▶ Aufgaben
a - Beantworte zum Text über die Warenhäuser diese Fragen:
(i) Um wie viel Prozent sind die Umsätze der Kauf- und Warenhäuser in den vergangenen 20 Jahren preisbereinigt gesunken?
(ii) Welcher Einzelhandel verzeichnete 2023 noch höhere Einbußen als die Warenhäuser?
(iii) Welches Umsatzplus verbuchte das Geschäft mit Unterhaltungselektronik?
b - Schreibe aus dem Text über die Warenhäuser den Abschnitt von „Das Kaufhaussterben ist“ bis einschließlich „um 170 Prozent.“ wortgetreu ab.

▶ Dokument
———

Das Kaufhaussterben ist in vollem Gange, wie nicht nur der Fall Galeria beweist. Das Statistische Bundesamt hat nun Zahlen vorgelegt, die zeigen, wie schlecht es um Warenhäuser steht.
Neue ZahlenSo schlecht steht es um die Warenhäuser
Es kommt wenig überraschend, dass die deutschen Warenhäuser kräftig an Umsatz eingebüßt haben. Wie stark der Rückgang ausfiel, zeigt nun die Einzelhandelsauswertung des Statistischen Bundesamtes: In den vergangenen 20 Jahren sind die Umsätze der Kauf- und Warenhäuser preisbereinigt um 34,8 Prozent gesunken. Der stationäre Einzelhandel insgesamt konnte seit 2003 hingegen um 11,3 Prozent zulegen, der Online- und Versandhandel um 170 Prozent.
Einzig der Einzelhandel mit Büchern verzeichnete 2023 mit einem realen Umsatzrückgang von 44,1 Prozent gegenüber dem Jahr 2003 noch höhere Einbußen als die Warenhäuser. Vergleichsweise gut davon kamen der stationäre Einzelhandel mit Bekleidung (+4,6 Prozent), Spielwaren (+6,0 Prozent) sowie mit Uhren und Schmuck (+9,1 Prozent). Schuhe und Lederwaren steigerten ihre Umsätze um mehr als 40 Prozent, das Geschäft mit Unterhaltungselektronik verbuchte sogar ein Umsatzplus von knapp 176 Prozent.

———

▶ Gegebene Daten
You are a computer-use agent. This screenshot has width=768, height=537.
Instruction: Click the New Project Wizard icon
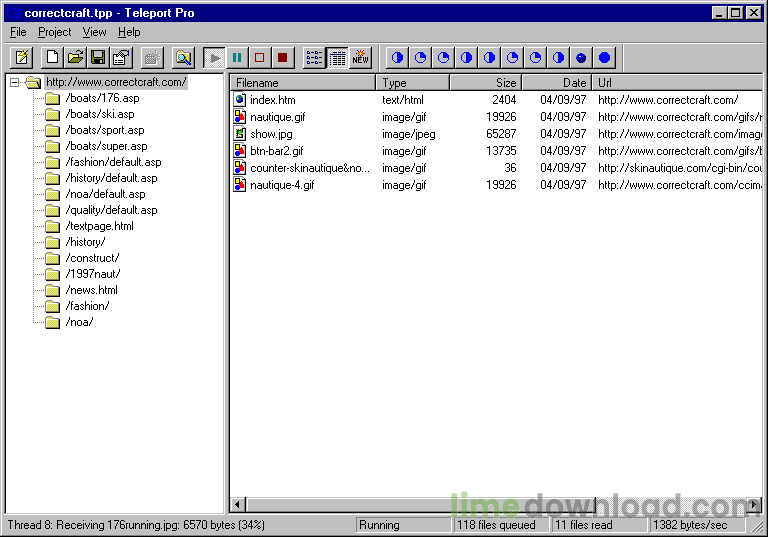tap(21, 58)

———

▶ Vollständige Lösungen
a -
(i) Um 34,8 Prozent.
(ii) Der Einzelhandel mit Büchern, mit einem realen Umsatzrückgang von 44,1 Prozent gegenüber dem Jahr 2003.
(iii) Ein Umsatzplus von knapp 176 Prozent.

b -
Das Kaufhaussterben ist in vollem Gange, wie nicht nur der Fall Galeria beweist. Das Statistische Bundesamt hat nun Zahlen vorgelegt, die zeigen, wie schlecht es um Warenhäuser steht.
Neue ZahlenSo schlecht steht es um die Warenhäuser
Es kommt wenig überraschend, dass die deutschen Warenhäuser kräftig an Umsatz eingebüßt haben. Wie stark der Rückgang ausfiel, zeigt nun die Einzelhandelsauswertung des Statistischen Bundesamtes: In den vergangenen 20 Jahren sind die Umsätze der Kauf- und Warenhäuser preisbereinigt um 34,8 Prozent gesunken. Der stationäre Einzelhandel insgesamt konnte seit 2003 hingegen um 11,3 Prozent zulegen, der Online- und Versandhandel um 170 Prozent.